Picture 6. General scheme of blood pressure measurement

Picture 7. General scheme of blood pressure measurement-2

 

In normal conditions an arterial pressure changes in rather appreciable limits -from 100/70 - up to 140/90 mm Hg. In a healthy female, the inferior border of normal arterial pressure (BP) compounds 90/60 mm Hg.

According to the classification of levels the BP (WHO/ISH, 1999) the following categories of the normal BP:

Optimal BP - less than 120/80 mmHg,

Normal BP - less than 130/85 mmHg,

High normal BP - 130/85 -139/89 mm Hg.

Arterial pressure of healthy subjects varies physiologically within a certain limit depending on physical exertion or emotional strain, the posture, time of meals, and other factors. The lowest pressure is normally observed at rest, before breakfast, in the morning, i.e. in conditions under which basal metabolism occurs. This pressure is therefore called basal. When pressure is taken for the first time, it may appear slightly higher than actual which is explained by the patient's response to the procedure. It is therefore recommended that pressure be taken several times at a run without taking off the cuff but only deflating it completely. The last and the least value should be considered the closest to the true pressure. A transient increase in the arterial pressure may occur during heavy exercise (especially in persons who are unaccustomed to it), in excitation after taking alcohol, strong tea, or coffee, in heavy smoking, or during attacks of intense pain. Many diseases are attended by changes in arterial pressure.

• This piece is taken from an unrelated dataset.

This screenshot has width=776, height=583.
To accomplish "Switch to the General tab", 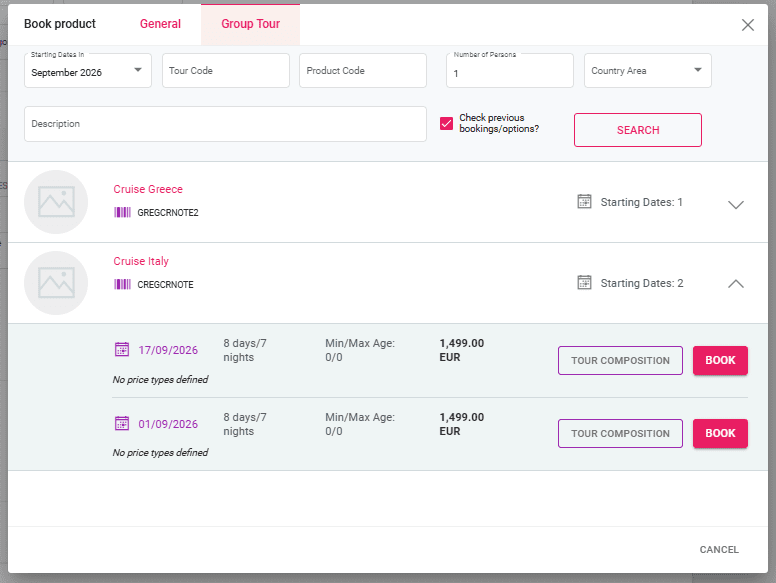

Elevation of the systolic pressure over 140 mm and of diastolic over 90 mm Hg is called arterial hypertension. A drop in the systolic pressure below 100 mm and of diastolic below 60 mm Hg is known as arterial hypotension. Longstanding elevation of arterial pressure occurs in essential hypertension, many renal diseases (glomerulonephritis, vascular nephrosclerosis), certain endocrinological diseases, and heart diseases, etc. Systolic pressure alone is sometimes elevated, whereas diastolic pressure remains normal or decreased. This causes a marked increase in the pulse pressure. This condition occurs in aortic incompetence, thyrotoxicosis, less markedly in anemia of any etiology and atherosclerotic affections of the vessels.